> **Task instructions**
Output only the lines that run from the line holding "Task: Select the Manual Fare Builder tab" to the end of the entries, both ends included, and skip the pictures.

> **Raw data**
****************************************
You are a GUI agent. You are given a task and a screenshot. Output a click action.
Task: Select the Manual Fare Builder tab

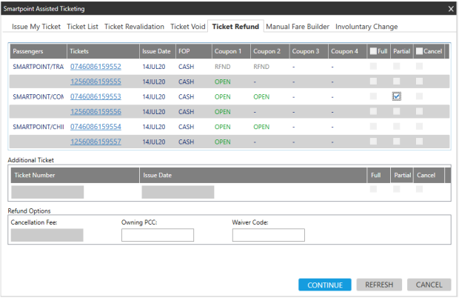coord(298,27)
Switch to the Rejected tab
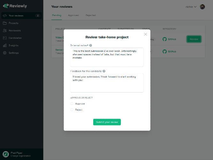The image size is (213, 160). coord(91,15)
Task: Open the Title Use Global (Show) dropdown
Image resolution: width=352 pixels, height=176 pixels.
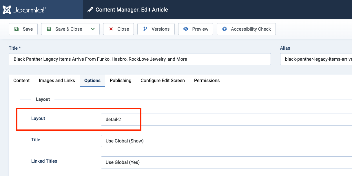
****************************************
> **Solved exercise**
Task: Select the Manual Fare Builder tab

coord(298,27)
Switch to the Rejected tab
The image size is (213, 160). coord(91,15)
Task: Open the Title Use Global (Show) dropdown
Image resolution: width=352 pixels, height=176 pixels.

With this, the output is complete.